The images play with the tension between abstraction and context that space embodies — that tug between a sort of ideal Platonic form of space and space as we, embodied, experience it. Barros notes that the figures themselves began to alert him to another parallel tension in the work, that between nude and naked — the former sublime, referring to an art object, and not wholly of this world, the latter human and lacking. For Barros, this in turn prompted an exploration of the differences between the sensual, sexual, and erotic.
Barros didn’t anticipate all of this, but he welcomes the examination that came of it. He says that he cares less about the photography itself than about the ideas that are behind it and come from it. In describing this contingent and spontaneous process of discovery, he resorts to the statistical language of his earlier career in engineering: “This is almost like a random walk, where you take one random step and you see where you are and you take another random step …. You never know what you’re going to touch next.”

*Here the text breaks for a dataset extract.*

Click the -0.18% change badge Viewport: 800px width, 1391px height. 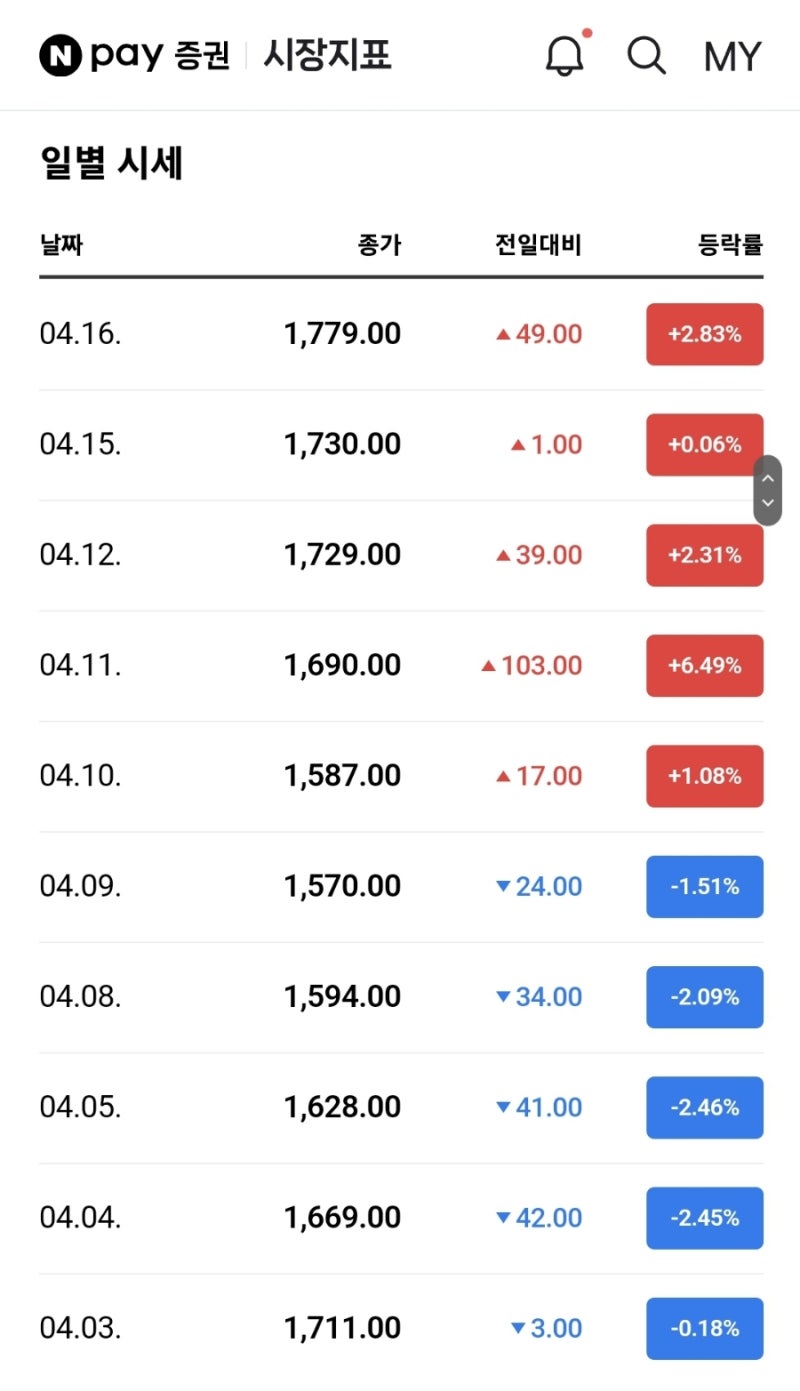[704, 1328]
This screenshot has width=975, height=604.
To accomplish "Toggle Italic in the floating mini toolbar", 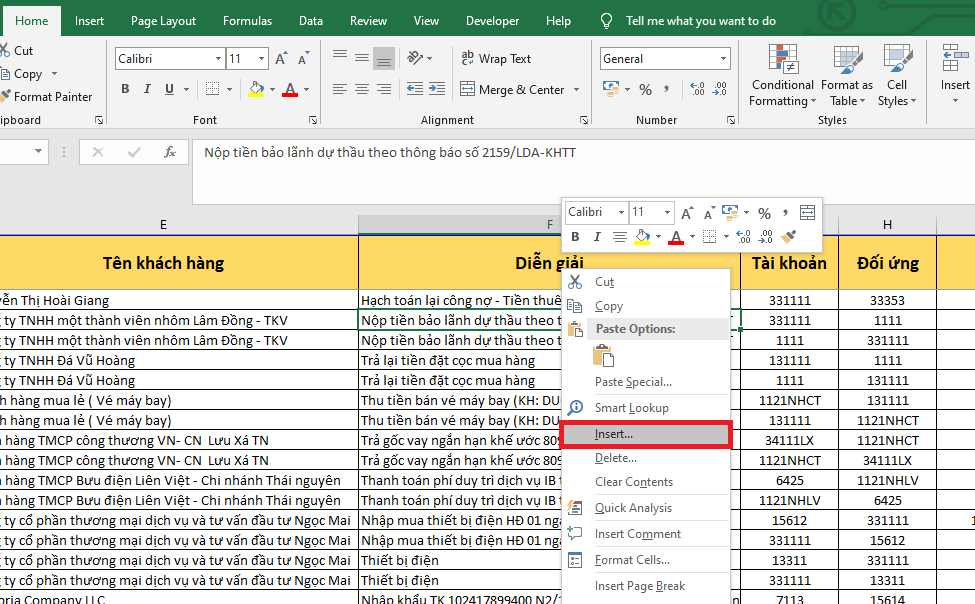I will [x=597, y=237].
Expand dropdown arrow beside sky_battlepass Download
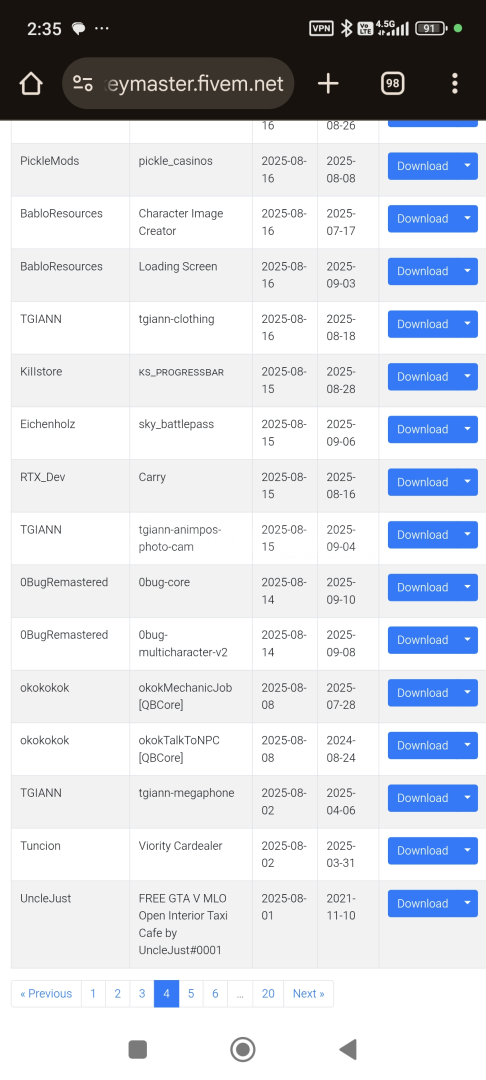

The photographer, who is based in Bucks County, has work in the permanent collections of 11 museums including the Smithsonian Museum of American Art, The Philadelphia Museum of Art, The Fogg Art Museum at Harvard University, and the Museu de Arte de São Paulo in his native Brazil. A selection of Barros’s work and his contact information can be found on his website, where he also accepts professional photography assignments: www.ricardobarros.com.
Ricardo Barros will speak on “Figuring Space” at 7:30 p.m. at the D&R Greenway Land Trust, 1 Preservation Place, Princeton. The event is free and open to the public.